La journée de jeudi a ensuite été consacrée à la lecture de l'acte d'accusation et à la défense de Joseph Mulindangabo, ingénieur agronome, qui était le chef de la station ISAR de Rubona. Le parquet allègue contre lui le crime de génocide, les crimes contre l'humanité, la violation des conventions de Genève et leurs protocoles additionnels, la constitution de groupes de tueurs, et la violation de domiciles privés. Tout comme ses sept coaccusés, l'ancien responsable plaide non coupable.

Le parquet fonde ses accusations sur une douzaine de témoignages selon lesquels Joseph Mulindangabo était le planificateur et le superviseur des massacres et de la chasse à l'homme à Rubona. Il est, en particulier, accusé de la mort de Georges Ndamage (qui était chercheur) et d'autres collègues de travail comme Alphonse Gatali, Joseph Seromba, et Révérien Nsabimana.
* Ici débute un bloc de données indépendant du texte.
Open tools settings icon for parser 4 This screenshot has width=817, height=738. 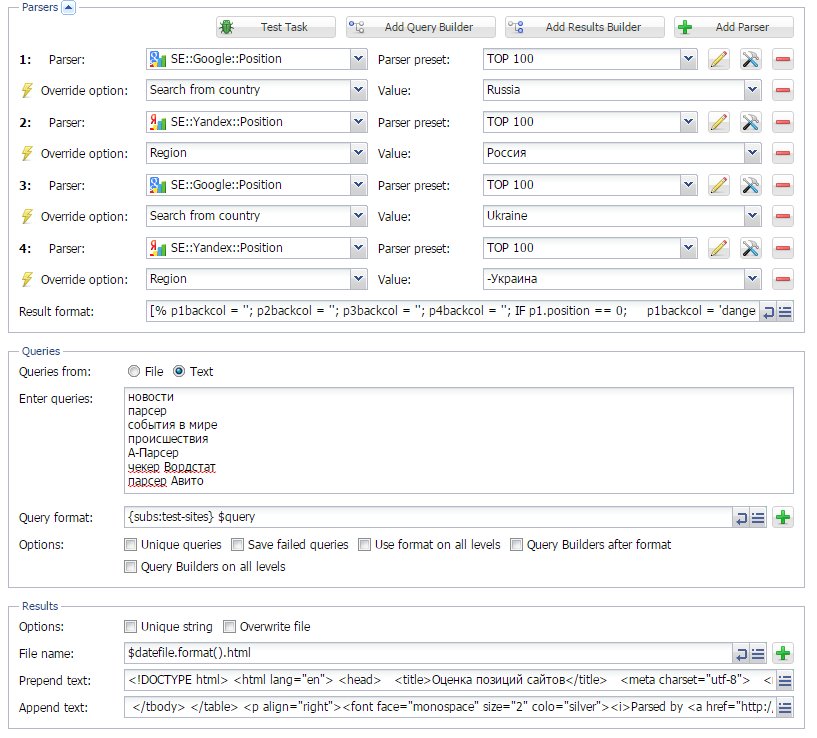(751, 248)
Le substitut du procureur a par ailleurs exhibé des comptes rendus de réunions qui, selon lui, ont été organisées par Joseph Mulindangabo pour établir les listes des personnes à abattre, ainsi que la mise en place et la garde de barrières sur lesquelles les Tutsis étaient tués.

Dans sa défense, l'accusé a nié complément et il a toutes les charges sur le dos d'un certain Didace Mugemana, qui était chef du personnel, et qui assurait l'intérim du directeur général de l'ISAR, constamment absent. Didace Mugemana serait toujours en fuite. "C'est lui qui organisait les tueurs et qui les rétribuait après", a prétendu l'accusé.
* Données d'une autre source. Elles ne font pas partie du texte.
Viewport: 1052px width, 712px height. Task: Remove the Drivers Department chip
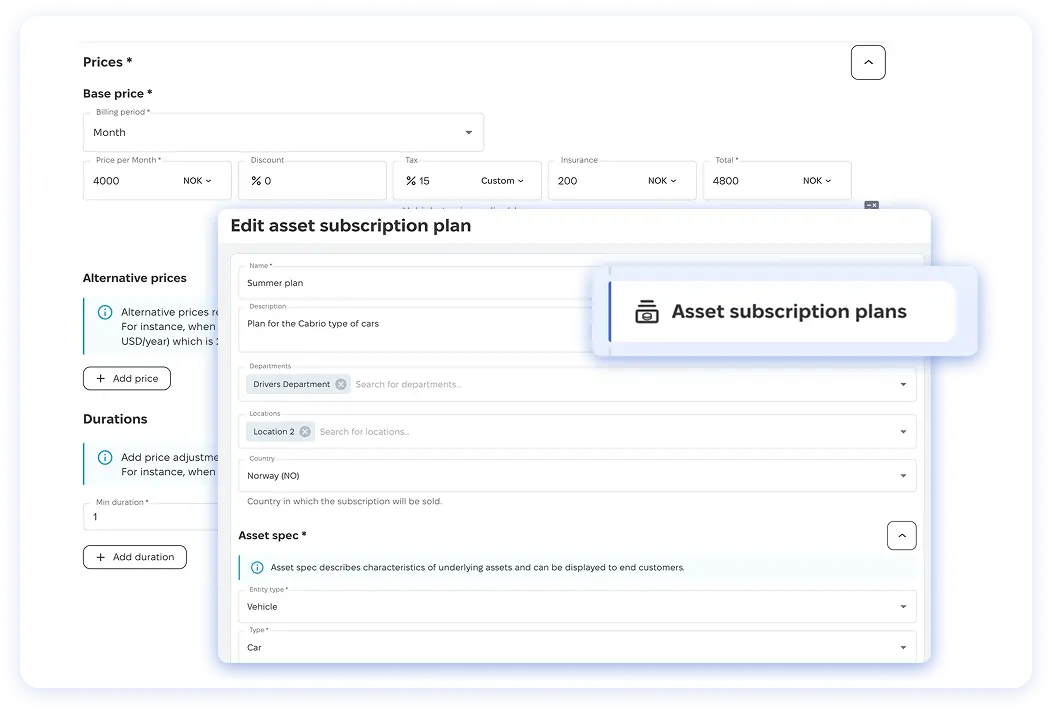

Concernant la non-assistance aux victimes, Joseph Mulindangabo estime qu'il ne devrait pas être poursuivi pour cette accusation. Dans ses explications, il a déclaré aux juges que "le 26 avril 1994, une foule de gens a lancé la première attaque sur l'ISAR. Après cette attaque, le directeur régional et le bourgmestre de la commune Ruhashya dans laquelle se situe l'ISAR sont allés demander des secours chez le préfet de Butare et le commandant de la gendarmerie de la région. Un groupe de gendarmes a été envoyé pour la protection de l'ISAR. Quand ils sont arrivés, les tueurs avaient déjà fait leurs premières victimes et détruit une trentaine de maisons. A leur tour, au lieu d'assurer la sécurité des gens, les gendarmes se sont transformés en bourreaux. Quel pouvoir supérieur aurais-je eu pour pouvoir protéger les gens? Deuxièmement, si j'avais vraiment été tueur, comment aurais-je protégé les gens que j'aurais été censé massacrer?"
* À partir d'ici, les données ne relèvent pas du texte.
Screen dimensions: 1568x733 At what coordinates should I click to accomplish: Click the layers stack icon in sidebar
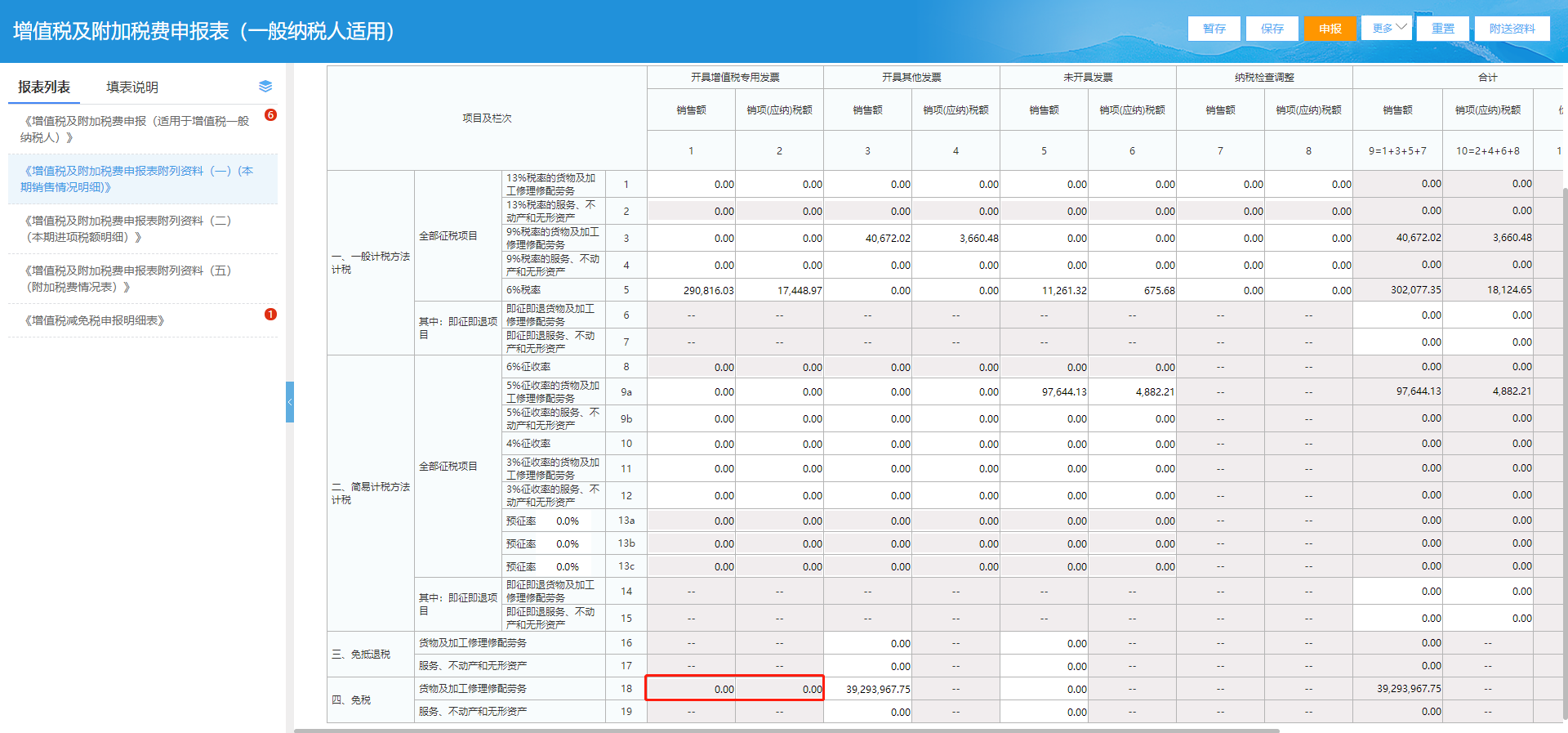point(265,87)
Quant à l'accusation de violation de domiciles privés, Joseph Mulindangabo a affirmé devant les juges qu'il n'avait jamais pénétré dans aucune maison pour y mener des fouilles.

L'audience a été suspendu à 17h45, soit trois quarts d'heure après l'heure officielle de la fin de la journée de travail, pour reprendre vendredi.

Les accusés sont assistés par trois avocats, commis d'office par le Barreau rwandais et le Corps des défenseurs judiciaires. Aucune partie civile ne s'est encore présentée à ce stade du procès.